* _WHAT IS NEEDED_:
Please copy exactly the lines from the one containing "Click the Temperament value field" to the end of the entries, both included, and nothing else. Omit every picture.
>>>
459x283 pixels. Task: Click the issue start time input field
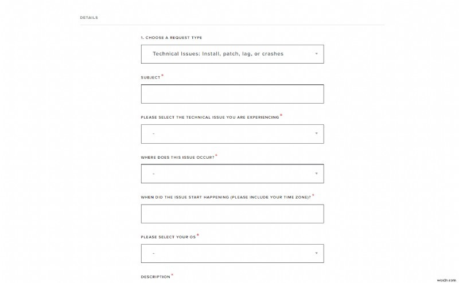point(232,214)
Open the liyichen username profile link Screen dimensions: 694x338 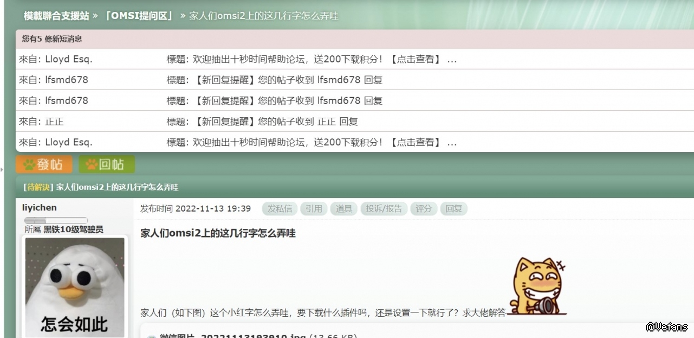tap(39, 208)
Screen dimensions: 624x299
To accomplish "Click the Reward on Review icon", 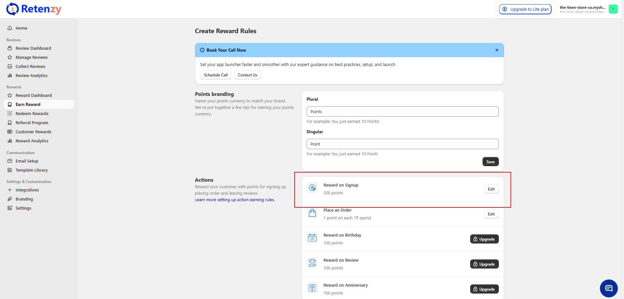I will tap(312, 263).
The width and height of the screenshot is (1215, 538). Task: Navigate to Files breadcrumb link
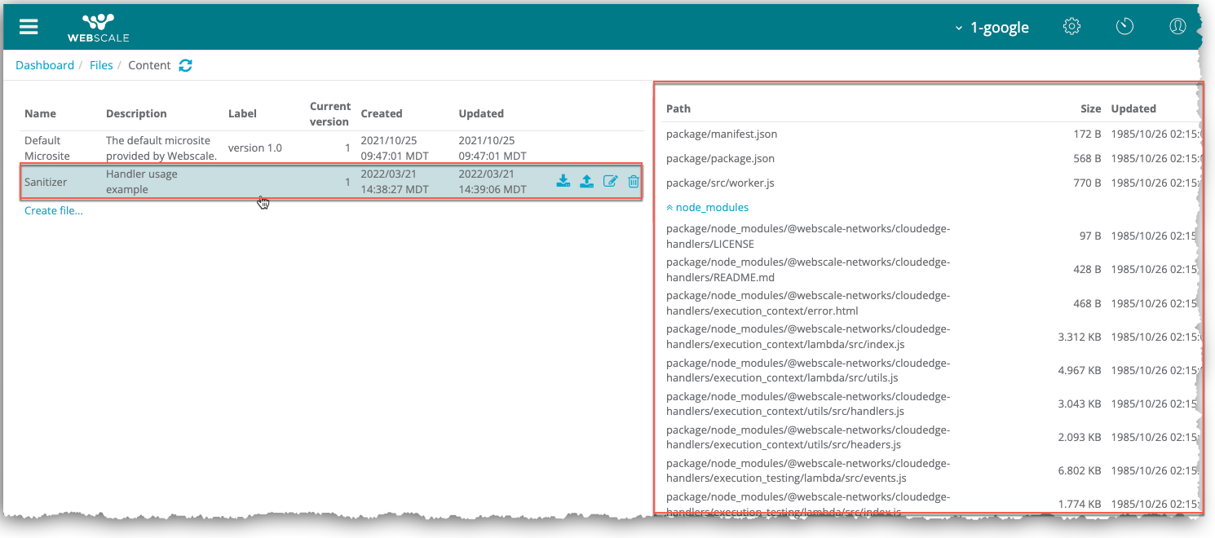[x=101, y=65]
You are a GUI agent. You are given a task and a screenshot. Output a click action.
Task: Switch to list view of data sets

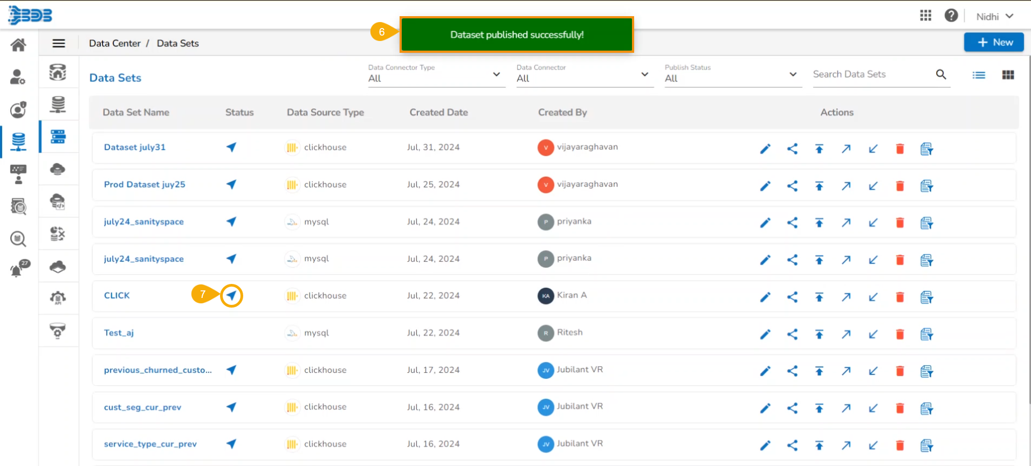click(x=979, y=75)
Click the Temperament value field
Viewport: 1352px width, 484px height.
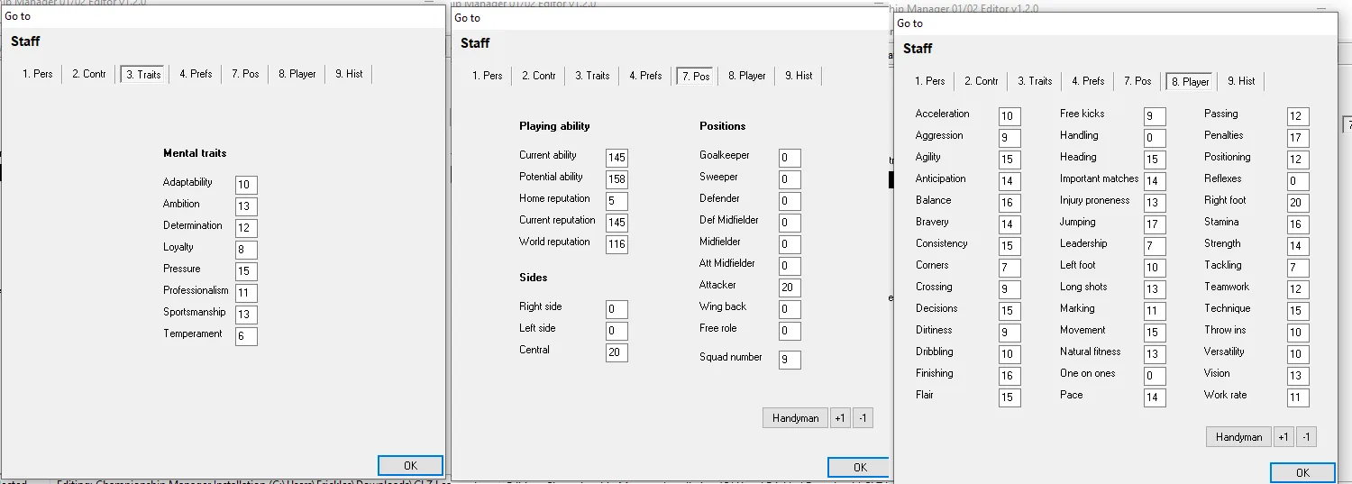(246, 336)
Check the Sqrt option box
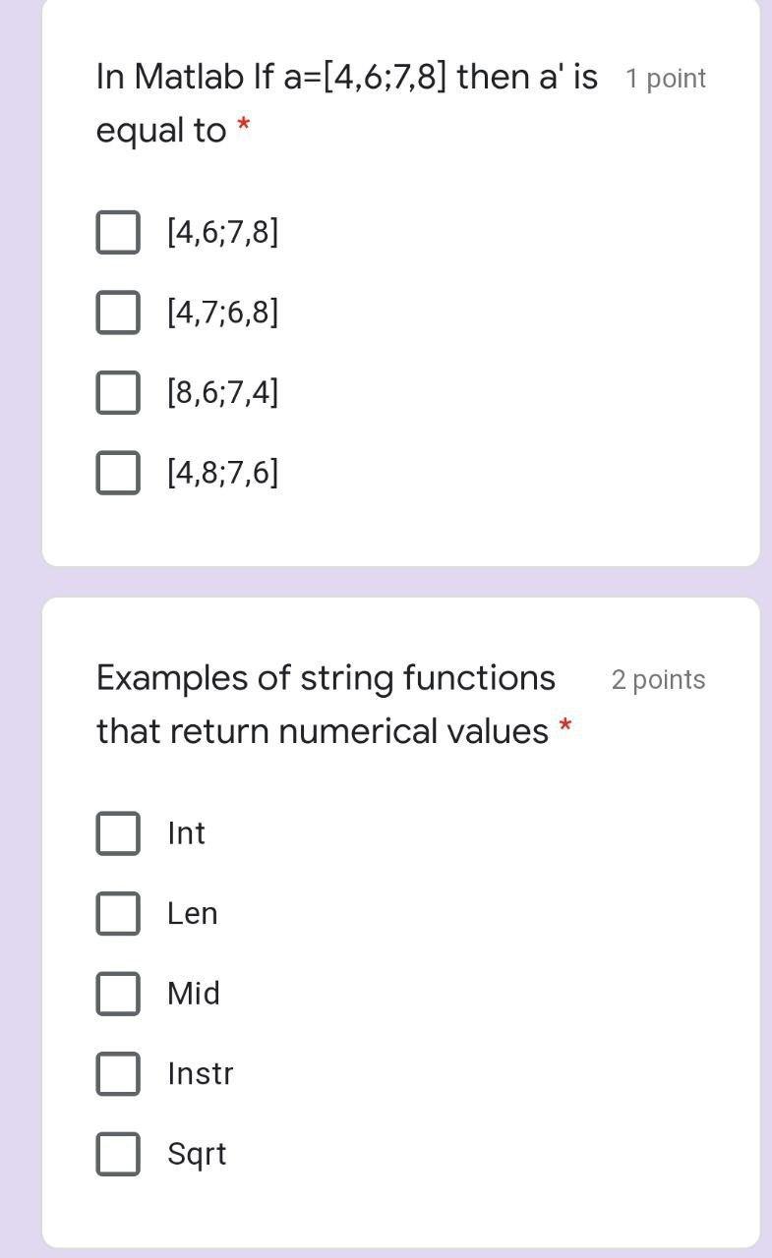The width and height of the screenshot is (772, 1258). [x=118, y=1155]
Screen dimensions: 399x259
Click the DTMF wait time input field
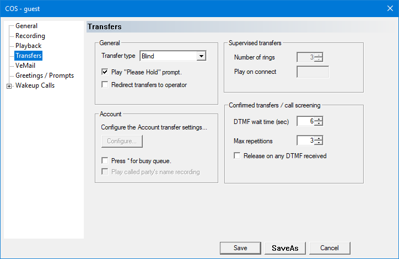tap(306, 121)
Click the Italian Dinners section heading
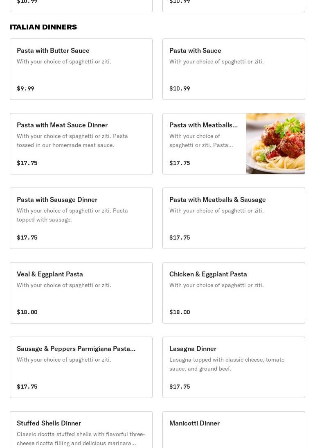The width and height of the screenshot is (315, 448). (43, 27)
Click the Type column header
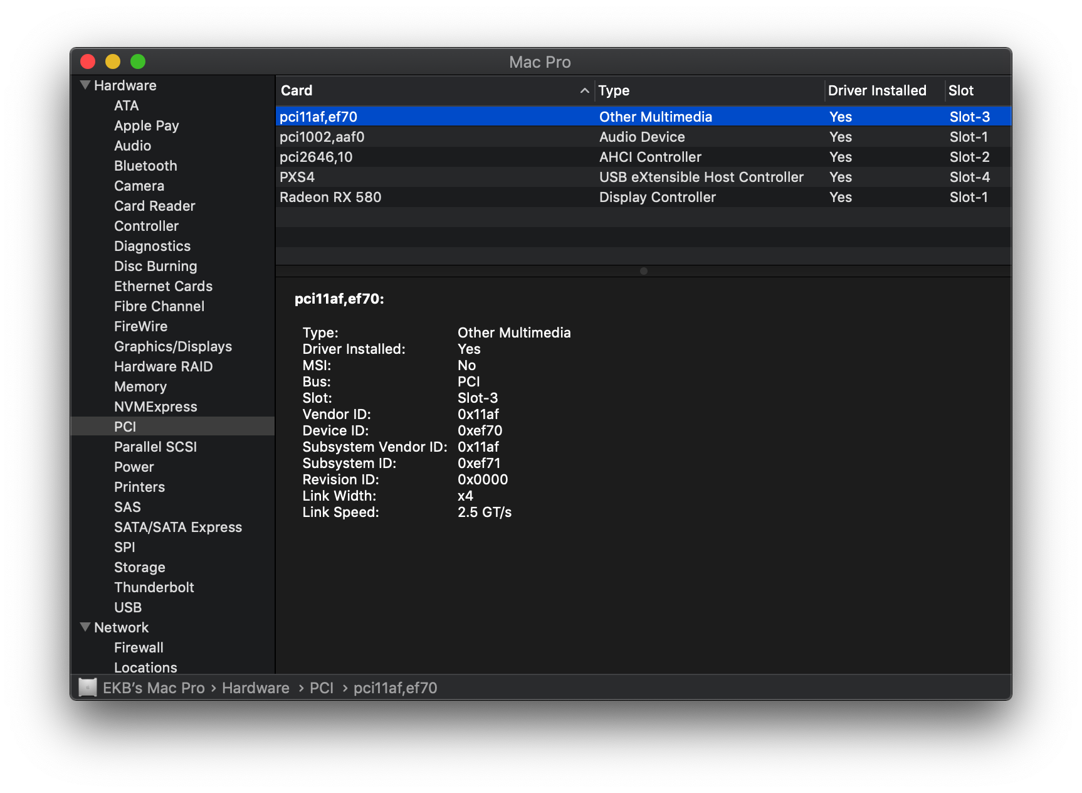The image size is (1082, 793). tap(614, 90)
<<<
* _YOUR SOLUTION_:
Click the Temperament value field
Viewport: 1352px width, 484px height.
(246, 336)
Check the Sqrt option box
The width and height of the screenshot is (772, 1258). [x=118, y=1155]
Screen dimensions: 399x259
Click the DTMF wait time input field
tap(306, 121)
Click the Italian Dinners section heading
The width and height of the screenshot is (315, 448). (43, 27)
Click the Type column header
The image size is (1082, 793). tap(614, 90)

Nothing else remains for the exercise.